# Oak Boards in Aquarium



## Harry Muscle (Mar 21, 2007)

I'm trying to find some cheap yet inflexible plastic to attach my driftwood to and I was wondering if anyone has ever tried using oak boards for this purpose. Oak is supposed to be safe from what I've read and since it's lumber it would have been kiln dried which would have dried it out like it would in nature, or so I assume. I know it's a strange idea but I'm wondering if this would actually work. Definitely easier to find an oak board or two at the lumber yard that trying to find plastic. Any input, comments, etc are highly appreciated.

Thanks,
Harry


----------



## carl (Feb 11, 2010)

If you need flat pvc plastic, JJ Downs has it by the sheet or they have a rack of off cuts that they will sell you a piece from, oak boards should be fine, you're going to need rocks to keep it from floating and some activated carbon if you water turns brown


----------



## BillD (Jun 5, 2006)

Why not use a piece of slate tile?


----------



## planter (Jun 9, 2008)

How big and how thick of a sheet (s) are you looking for?


----------



## Harry Muscle (Mar 21, 2007)

planter said:


> How big and how thick of a sheet (s) are you looking for?

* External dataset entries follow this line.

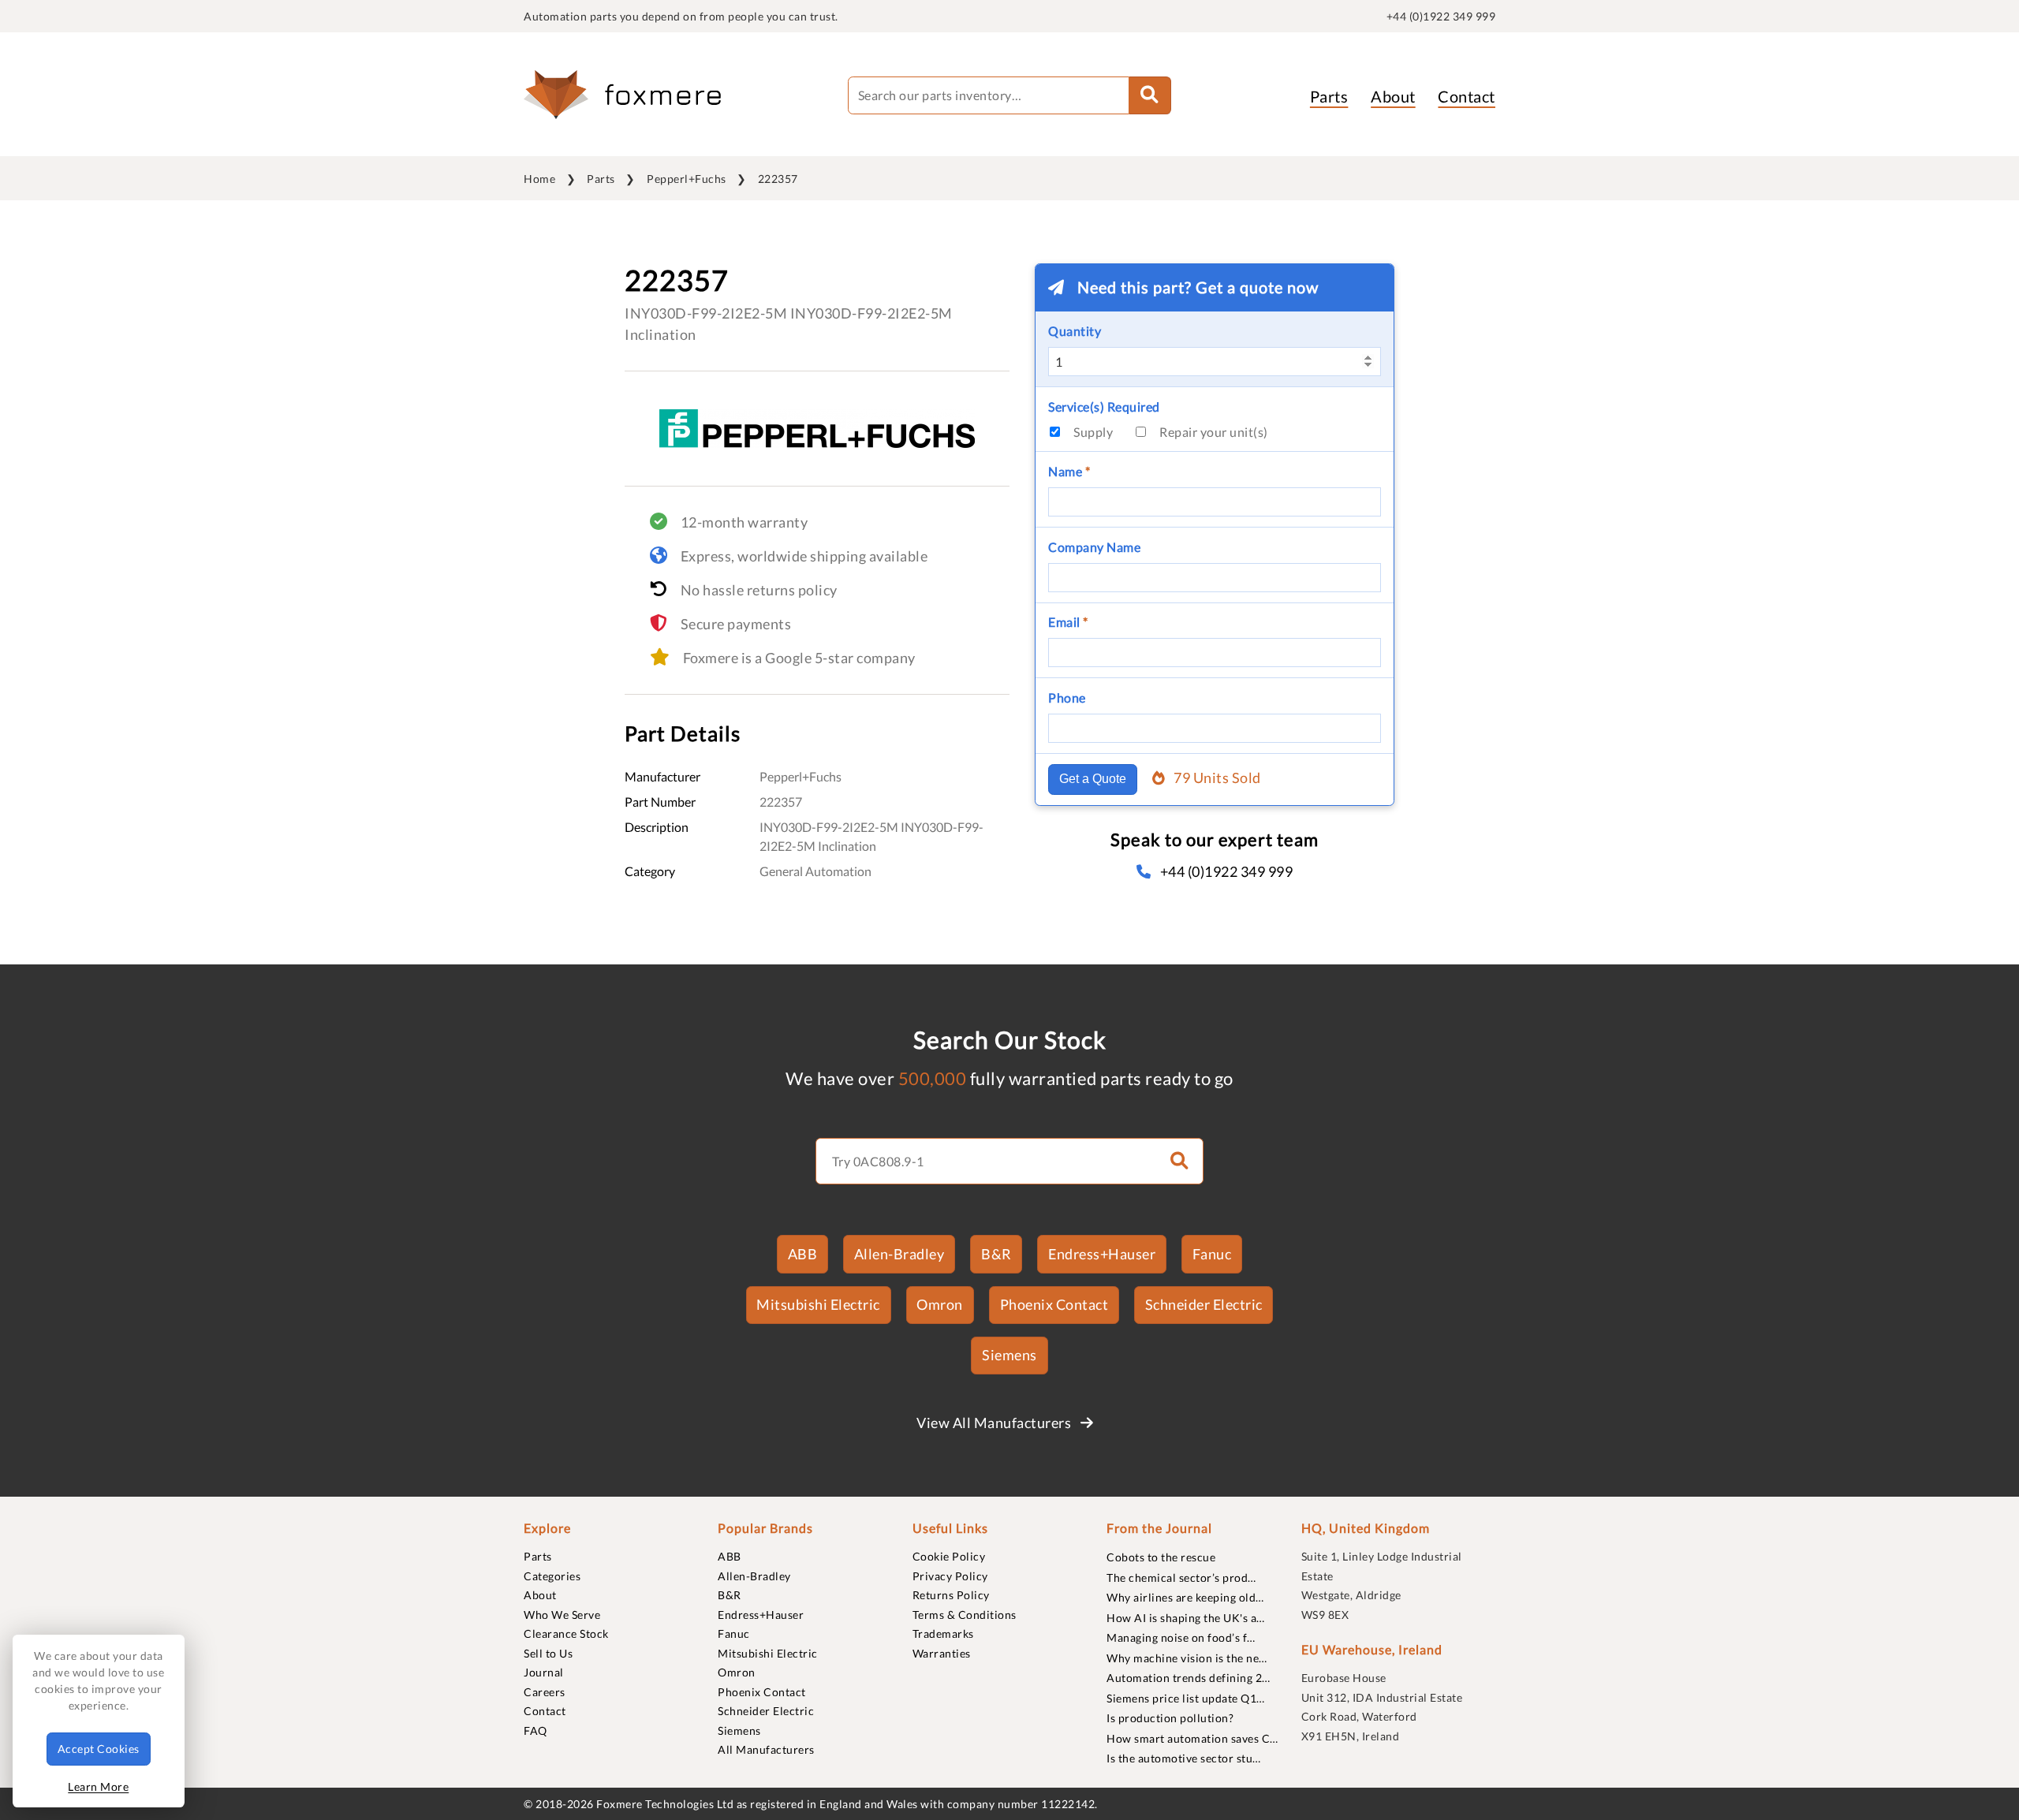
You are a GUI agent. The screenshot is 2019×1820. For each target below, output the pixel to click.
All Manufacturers (766, 1749)
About (1393, 96)
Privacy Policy (950, 1576)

Ideally something around 15" by 30". I've used thin plastic before and the warping becomes a pain so if I go with plastic again I'm looking for something that doesn't flex, probably around 1/2" thick would be my guess.

Thanks,
Harry


----------



## planter (Jun 9, 2008)

I might be able to help you we use pvc sheeting at work. If I find an off cut that size I'll let you know. We have sheets that range from 1/8 to 5/8 thick. Free of course


----------



## Harry Muscle (Mar 21, 2007)

planter said:


> I might be able to help you we use pvc sheeting at work. If I find an off cut that size I'll let you know. We have sheets that range from 1/8 to 5/8 thick. Free of course


That would be awesome. Thank you.

Harry


----------